235.000.000.000 / 777.000.000.000.000

Intervention by Oliver Ressler at the main train station in Zurich, eBoard, 2006

During the exhibition at the Shedhalle a new piece made for the electronic billboard of the Zurich main train station will be shown. The piece displays the foreign debts of Africa in relation to the damages which were caused by colonialism and slavery on this continent. If it is possible to elicit the foreign debts of Africa, which were tripled between 1980 and 2000, out of the World Banks databanks (235 billion dollars for the ‘Sub-Saharan Africa’ 2004), then the calculations of the damages caused by colonialism and slavery represent a disparate and much more difficult undertaking.

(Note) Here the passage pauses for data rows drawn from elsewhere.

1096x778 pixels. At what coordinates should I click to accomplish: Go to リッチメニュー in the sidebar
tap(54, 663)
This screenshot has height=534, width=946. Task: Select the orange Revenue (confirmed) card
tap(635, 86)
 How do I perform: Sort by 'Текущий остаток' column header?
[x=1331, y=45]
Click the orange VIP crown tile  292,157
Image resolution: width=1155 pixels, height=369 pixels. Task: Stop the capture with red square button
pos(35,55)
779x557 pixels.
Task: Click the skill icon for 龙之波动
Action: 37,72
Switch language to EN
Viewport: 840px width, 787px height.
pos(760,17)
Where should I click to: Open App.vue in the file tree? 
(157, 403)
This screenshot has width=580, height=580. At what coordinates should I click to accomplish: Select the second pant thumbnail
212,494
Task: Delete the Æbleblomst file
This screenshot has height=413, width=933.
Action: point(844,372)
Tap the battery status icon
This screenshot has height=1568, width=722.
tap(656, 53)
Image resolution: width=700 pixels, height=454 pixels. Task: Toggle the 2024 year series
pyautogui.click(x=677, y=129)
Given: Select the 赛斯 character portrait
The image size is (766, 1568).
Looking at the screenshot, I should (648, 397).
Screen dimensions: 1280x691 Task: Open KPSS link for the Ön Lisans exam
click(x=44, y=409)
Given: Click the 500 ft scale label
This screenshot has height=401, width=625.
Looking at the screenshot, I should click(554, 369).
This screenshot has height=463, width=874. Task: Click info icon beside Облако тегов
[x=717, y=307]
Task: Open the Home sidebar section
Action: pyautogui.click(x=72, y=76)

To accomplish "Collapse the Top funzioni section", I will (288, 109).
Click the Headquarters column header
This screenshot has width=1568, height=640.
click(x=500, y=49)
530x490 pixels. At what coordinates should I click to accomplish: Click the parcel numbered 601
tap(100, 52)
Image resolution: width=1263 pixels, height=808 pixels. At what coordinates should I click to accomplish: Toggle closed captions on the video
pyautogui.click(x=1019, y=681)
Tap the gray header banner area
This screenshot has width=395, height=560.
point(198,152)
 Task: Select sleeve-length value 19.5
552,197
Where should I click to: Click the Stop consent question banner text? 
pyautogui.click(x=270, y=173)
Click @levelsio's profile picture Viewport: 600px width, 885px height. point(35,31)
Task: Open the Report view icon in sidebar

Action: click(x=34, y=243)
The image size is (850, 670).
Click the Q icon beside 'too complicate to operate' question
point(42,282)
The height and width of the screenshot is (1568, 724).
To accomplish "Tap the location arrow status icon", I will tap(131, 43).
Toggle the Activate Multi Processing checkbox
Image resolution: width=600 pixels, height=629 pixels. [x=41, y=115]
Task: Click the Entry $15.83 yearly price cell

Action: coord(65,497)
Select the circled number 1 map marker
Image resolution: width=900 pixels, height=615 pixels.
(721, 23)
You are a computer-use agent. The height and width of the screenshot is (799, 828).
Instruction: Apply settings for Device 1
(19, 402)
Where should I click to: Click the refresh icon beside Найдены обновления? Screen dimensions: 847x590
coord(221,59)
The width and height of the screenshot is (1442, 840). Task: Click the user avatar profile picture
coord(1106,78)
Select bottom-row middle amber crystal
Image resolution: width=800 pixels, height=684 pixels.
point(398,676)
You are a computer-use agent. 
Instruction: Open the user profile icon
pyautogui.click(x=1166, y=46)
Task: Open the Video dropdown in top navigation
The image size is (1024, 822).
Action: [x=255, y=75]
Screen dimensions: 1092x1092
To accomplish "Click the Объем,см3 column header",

At the occasion of the UN World Conference against Racism in Durban in 2001 the African World Reparations and Repatriations Truth Commission brought forward a calculation based on comprehensive research and announced the sum of 777 trillion dollars. The claims of the African states were calculated using the reparation numbers of Germany for the victims of the Nazi-Regime as a point of reference. Out of fear of amend claims the Western countries deny any responsibility for colonialism and its aftermath and decline a guilt confession.



The Fittest Survive

Factors like “danger”, “risk” and “wilderness” are no longer considered only in the dark, suppressed underside of the globalisation dream. These possibly deterring factors have become a resistance to be overcome by, apparently, only the best and the strongest. Thus, to a certain extent, mastering these daunting elements have become standards for achievement in the economic discipline. The crisis regions’ growth markets make particularly clear that the law of market economics requires hardness and ruthlessness. This warlike character of market economics transforms life into a fight in which specific individuals face ever-higher demands for better performance.

In order to prepare for this competitive, social Darwinist, pecking order of global capitalism, privately-owned, security enterprises offer their self-developed, civilian training programs that simulate conflict-situations – in varying complexities up to war scenarios. One of these enterprises, the British AKE Group, promises, according to their web page, to provide “...clients the competitive advantage of engaging safely in areas that might otherwise have been closed to opportunity.”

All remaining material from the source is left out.